History is changing overnight, it seems, for many old downtown Des Moines buildings.
Developers are transforming decades-old warehouses, office buildings and other structures into nearly 500 apartment units, some of which will open this summer and fall.
The activity appears to be happening at once, but it has taken years for owners to undertake the expensive, exacting process of renovating the buildings while preserving historical accuracy.
Architect Kirk Blunck has owned the Crane plumbing building since 2000. Developer Jack Hatch bought Wellsport Portwell Flats 15 years ago.
Hubbell Realty has owned the land under the Rocket Transfer warehouse since before it was built 112 years ago. All three properties are being renovated, pushed by two forces: Developer Jack Hatch and architect Kirk Blunck.
Twin sisters’ returning to former glory
The “twin sisters” had lived a hard 95 years when Jack Hatch and Sonja Roberts bought the Wellsport Portwell Flats in 1997.
The three-story renaissance classic buildings’ grand, 18-foot-high columns and porticos had fallen long before. The drafty apartments were plagued with sewer problems, roaches and drug-abusing tenants. Their past included a murder-suicide in 1993, among other crimes.
Evictions and repairs went only so far.
“We improved it, but not enough to ask for more rent,” Hatch said.
The couple contemplated selling the buildings. But about four years ago they decided to seek historic tax credits to restore the former beauties, nicknamed the “twin sisters” for their identical layouts.
“We knew we couldn’t do it without tax credits,” Hatch said. Nearly 54 percent of the $1.94 million construction cost has been financed through state and federal historic tax credits, according to documents Hatch provided. But it’s hardly easy money.

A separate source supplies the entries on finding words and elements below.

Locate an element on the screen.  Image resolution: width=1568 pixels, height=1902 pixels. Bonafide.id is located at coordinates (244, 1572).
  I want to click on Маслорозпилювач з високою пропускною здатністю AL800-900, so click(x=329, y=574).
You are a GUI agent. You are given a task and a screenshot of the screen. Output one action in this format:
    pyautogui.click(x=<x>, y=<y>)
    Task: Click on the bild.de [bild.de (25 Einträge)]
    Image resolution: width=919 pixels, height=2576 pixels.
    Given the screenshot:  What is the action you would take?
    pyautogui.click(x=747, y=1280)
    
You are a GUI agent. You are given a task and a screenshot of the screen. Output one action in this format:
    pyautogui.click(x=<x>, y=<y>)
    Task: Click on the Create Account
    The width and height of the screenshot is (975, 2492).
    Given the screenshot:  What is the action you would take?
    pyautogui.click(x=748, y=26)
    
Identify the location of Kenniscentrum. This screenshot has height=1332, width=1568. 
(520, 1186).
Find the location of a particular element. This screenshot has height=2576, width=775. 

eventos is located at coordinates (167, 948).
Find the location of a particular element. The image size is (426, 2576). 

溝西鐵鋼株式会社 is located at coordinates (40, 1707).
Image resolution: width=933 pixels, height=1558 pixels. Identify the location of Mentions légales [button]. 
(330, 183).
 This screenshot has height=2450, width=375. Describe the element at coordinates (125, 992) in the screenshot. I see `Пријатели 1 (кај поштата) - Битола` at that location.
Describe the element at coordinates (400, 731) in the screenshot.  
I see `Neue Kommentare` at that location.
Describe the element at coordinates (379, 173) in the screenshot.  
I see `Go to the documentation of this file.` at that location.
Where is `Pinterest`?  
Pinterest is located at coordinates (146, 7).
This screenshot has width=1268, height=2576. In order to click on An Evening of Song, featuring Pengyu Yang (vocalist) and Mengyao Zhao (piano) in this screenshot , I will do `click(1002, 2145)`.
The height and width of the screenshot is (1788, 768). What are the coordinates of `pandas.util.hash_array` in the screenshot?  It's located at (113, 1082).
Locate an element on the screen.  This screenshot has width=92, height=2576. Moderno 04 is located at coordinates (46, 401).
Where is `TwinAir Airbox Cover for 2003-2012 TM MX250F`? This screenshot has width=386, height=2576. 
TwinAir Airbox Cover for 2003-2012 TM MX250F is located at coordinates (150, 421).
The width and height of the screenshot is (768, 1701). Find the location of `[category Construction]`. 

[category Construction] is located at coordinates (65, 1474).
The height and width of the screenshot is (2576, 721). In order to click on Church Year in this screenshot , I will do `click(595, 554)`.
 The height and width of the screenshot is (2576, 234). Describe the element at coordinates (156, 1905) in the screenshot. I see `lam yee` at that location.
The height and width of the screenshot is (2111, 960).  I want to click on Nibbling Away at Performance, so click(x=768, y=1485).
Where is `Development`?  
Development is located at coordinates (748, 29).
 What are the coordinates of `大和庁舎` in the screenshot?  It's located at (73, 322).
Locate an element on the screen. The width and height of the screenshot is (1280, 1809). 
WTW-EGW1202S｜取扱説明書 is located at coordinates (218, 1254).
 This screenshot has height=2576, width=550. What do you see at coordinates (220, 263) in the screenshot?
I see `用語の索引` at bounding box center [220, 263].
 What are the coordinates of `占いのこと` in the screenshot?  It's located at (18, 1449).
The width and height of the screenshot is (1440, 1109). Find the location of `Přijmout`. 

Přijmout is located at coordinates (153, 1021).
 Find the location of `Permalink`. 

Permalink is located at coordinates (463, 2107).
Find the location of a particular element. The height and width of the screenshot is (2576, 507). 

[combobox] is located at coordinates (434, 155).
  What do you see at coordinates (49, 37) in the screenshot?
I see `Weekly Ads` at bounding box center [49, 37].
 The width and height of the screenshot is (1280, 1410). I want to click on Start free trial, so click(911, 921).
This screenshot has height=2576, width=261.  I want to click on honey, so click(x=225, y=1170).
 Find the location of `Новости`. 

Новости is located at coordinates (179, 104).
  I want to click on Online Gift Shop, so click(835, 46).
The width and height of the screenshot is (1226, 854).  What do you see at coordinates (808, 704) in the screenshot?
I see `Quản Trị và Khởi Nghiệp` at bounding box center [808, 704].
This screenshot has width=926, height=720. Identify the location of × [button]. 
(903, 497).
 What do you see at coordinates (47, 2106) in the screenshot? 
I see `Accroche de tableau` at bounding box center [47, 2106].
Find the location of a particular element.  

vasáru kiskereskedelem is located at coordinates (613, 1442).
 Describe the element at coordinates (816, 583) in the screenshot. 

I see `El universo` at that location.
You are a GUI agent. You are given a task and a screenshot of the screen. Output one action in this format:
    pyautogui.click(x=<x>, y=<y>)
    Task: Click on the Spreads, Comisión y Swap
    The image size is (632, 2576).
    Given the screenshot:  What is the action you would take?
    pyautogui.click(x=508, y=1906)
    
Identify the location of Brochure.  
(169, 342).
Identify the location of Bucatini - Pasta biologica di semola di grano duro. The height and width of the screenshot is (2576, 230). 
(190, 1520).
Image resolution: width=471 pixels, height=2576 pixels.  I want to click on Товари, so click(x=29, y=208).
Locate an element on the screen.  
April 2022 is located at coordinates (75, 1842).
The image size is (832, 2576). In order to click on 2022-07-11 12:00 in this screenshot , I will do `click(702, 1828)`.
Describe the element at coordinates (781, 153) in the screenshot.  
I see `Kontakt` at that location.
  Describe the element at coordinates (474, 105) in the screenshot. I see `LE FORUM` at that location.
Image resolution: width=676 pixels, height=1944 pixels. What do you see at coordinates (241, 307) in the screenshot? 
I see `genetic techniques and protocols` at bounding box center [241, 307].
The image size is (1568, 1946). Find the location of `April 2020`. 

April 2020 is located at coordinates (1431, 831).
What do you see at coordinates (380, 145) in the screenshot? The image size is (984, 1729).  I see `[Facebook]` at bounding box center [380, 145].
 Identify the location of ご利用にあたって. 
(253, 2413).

To get the federal tax credits, developers must pass rigorous National Park Service guidelines. Hatch’s team worked for months to get approval for its plan to restore the buildings’ windows, all of which had ropes and weights. In the end,they rebuilt almost all of the original 120 windows; only about nine or 10 had to be replaced, Hatch said. “Anything you do wrong can jeopardize the entire project,” he said. Workers are restoring the quartersawn oak flooring and doors, milling framework to original specifications and returning the units to their original size. (Hatch has the original plans from legendary Proudfoot and Bird Architects.) Des Moines contractor Pacesetter is doing the work. If all goes as planned, the Wellsport (the building facing Woodland) will open Aug. 1, and the Portwell on Sept. 15. Hatch plans to rent the 1,200-square-foot, two-bedroom units for $1,400 to $1,600 per month. Before renovation, rents were $500 for a one bedroom and $700 for a two bedroom. Sherman Hill suffered after Interstate 235 displaced neighbors to the north in the late 1960s, and crime soared. Landlords cut up grand old buildings. Their once-spacious 13 apartments — with maid’s quarters — were divided into 20 cramped units. Hatch moved into the neighborhood in 1980 and has played a role in its renaissance. His company built the Woodland Avenue Brickstones in 2003, one of the first apartments built downtown in a decade. “We don’t just do this to make money, we do this to make a contribution to the neighborhood,” he said.